> _TEXTAUSZUG_:
-------
Es ist vor allem die Haltung, die sich im Laufe der Geschichte ändert. Der Gang, der Blick, der ganze Körper von Punchinello richtet sich immer mehr auf. Er ist eine der Hauptfiguren in „Wemmicks – Das Musical“, das am Mittwochabend im Nikolaisaal Premiere feierte. Kreiert wurde das Stück von Studenten der Filmuniversität Potsdam. Aus einer ersten Idee von vor zweieinhalb Jahren wurde ein Großprojekt. Für die intensiven Proben mit Choreographie, Gesang und Musik hatte das Ensemble nur zwei Wochen Zeit. Die letzten Nähte der Kostüme wurden am Mittwoch noch kurz vor der Premiere vernäht.
-------
> _VORLIEGENDE AUFLISTUNG_:
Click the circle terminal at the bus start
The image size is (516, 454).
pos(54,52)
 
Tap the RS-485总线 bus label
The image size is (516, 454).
-------
> _GESTELLTE AUFGABE A_: Geben Sie den Abschnitt des Textauszugs von „Es ist vor allem“ bis „der Premiere vernäht.“ wieder und ersetzen Sie darin „Nikolaisaal“ durch „Hans Otto Theater“.
> _GESTELLTE AUFGABE B_:
Beantworten Sie anhand des Textauszugs folgende Fragen:
(i) Wann feierte das Musical Premiere?
(ii) Wie viel Zeit stand dem Ensemble für die Proben zur Verfügung?
(iii) Von wem wurde das Stück kreiert?
Die Auflistung wird für die Bearbeitung nicht benötigt.

> _RICHTIGE LÖSUNG A_:
Es ist vor allem die Haltung, die sich im Laufe der Geschichte ändert. Der Gang, der Blick, der ganze Körper von Punchinello richtet sich immer mehr auf. Er ist eine der Hauptfiguren in „Wemmicks – Das Musical“, das am Mittwochabend im Hans Otto Theater Premiere feierte. Kreiert wurde das Stück von Studenten der Filmuniversität Potsdam. Aus einer ersten Idee von vor zweieinhalb Jahren wurde ein Großprojekt. Für die intensiven Proben mit Choreographie, Gesang und Musik hatte das Ensemble nur zwei Wochen Zeit. Die letzten Nähte der Kostüme wurden am Mittwoch noch kurz vor der Premiere vernäht.

> _RICHTIGE LÖSUNG B_:
(i) Am Mittwochabend.
(ii) Nur zwei Wochen.
(iii) Von Studenten der Filmuniversität Potsdam.